Berdasarkan bukti kajian AC Nielsen, Carrefour dalam sektor retail modern hanya mempunyai pangsa pasar 17 persen. Berdasarkan kajian Mars Indonesia, Carrefour hanya memiliki pangsa pasar 5,8 persen. Selain itu, data pada halaman 7-8 putusan Komisi sendiri yang berasal dari Euromonitor menyebutkan pangsa pasar Carrefour pada 2007 hanya 19,63 persen.

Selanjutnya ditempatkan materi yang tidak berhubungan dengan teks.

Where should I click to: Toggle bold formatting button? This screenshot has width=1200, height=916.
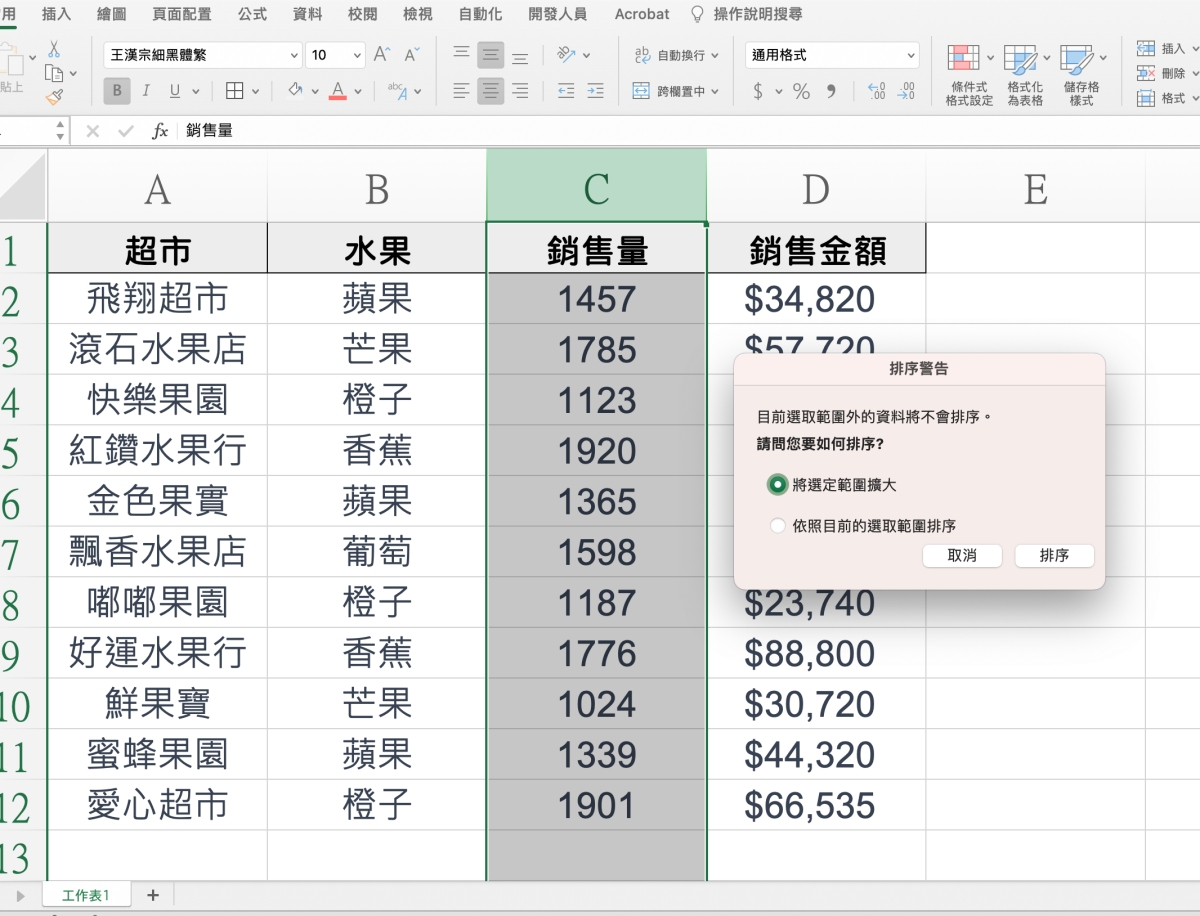pyautogui.click(x=117, y=91)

Dengan demikian, dapat disimpulkan bahwa berdasarkan kajian dari tiga lembaga tersebut, Carrefour tidak mempunyai posisi monopoli atau posisi dominan dalam sektor retail modern karena pangsa pasar Carrefour masih jauh di bawah 50 persen.
Ignatius Andy, SH
Kuasa hukum PT Carrefour Indonesia
Terima kasih atas masukannya. Angka dalam opini tersebut didasarkan pada putusan Komisi Pengawas.
Solusi Kemacetan
KESAN dan pesan Wali Kota Bogota periode 1998-2001, Enrique Penalosa, di majalah Tempo edisi 16-22 November 2009 untuk mengatasi kemacetan Jakarta sungguh menarik. Saya lantas ingat, pada 2002 saya mengusulkan solusi kemacetan dengan menulis surat kepada Gubernur DKI Jakarta. Surat tersebut juga ditembuskan kepada Kepala Kepolisian Daerah Metro Jaya, Ketua Dewan Perwakilan Rakyat Daerah Jakarta, dan Kepala Kantor Wilayah Perhubungan. Umumnya surat rakyat, agaknya dibaca pun tidak.

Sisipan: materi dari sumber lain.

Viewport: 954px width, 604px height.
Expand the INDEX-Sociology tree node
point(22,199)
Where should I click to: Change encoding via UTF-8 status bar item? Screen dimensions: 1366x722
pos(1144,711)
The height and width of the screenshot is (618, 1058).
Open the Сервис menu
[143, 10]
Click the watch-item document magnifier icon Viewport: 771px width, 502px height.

Secara ringkas saya mengusulkan melarang mobil berpelat hitam keluar secara bersamaan. Caranya, mobil bisa melaju dengan bergilir berdasarkan angka terakhir pada nomor polisi. Misalnya, mobil dengan nomor akhir 0 dan 1 dilarang keluar setiap Senin, 2 dan 3 pada Selasa, 4 dan 5 pada Rabu, dan seterusnya.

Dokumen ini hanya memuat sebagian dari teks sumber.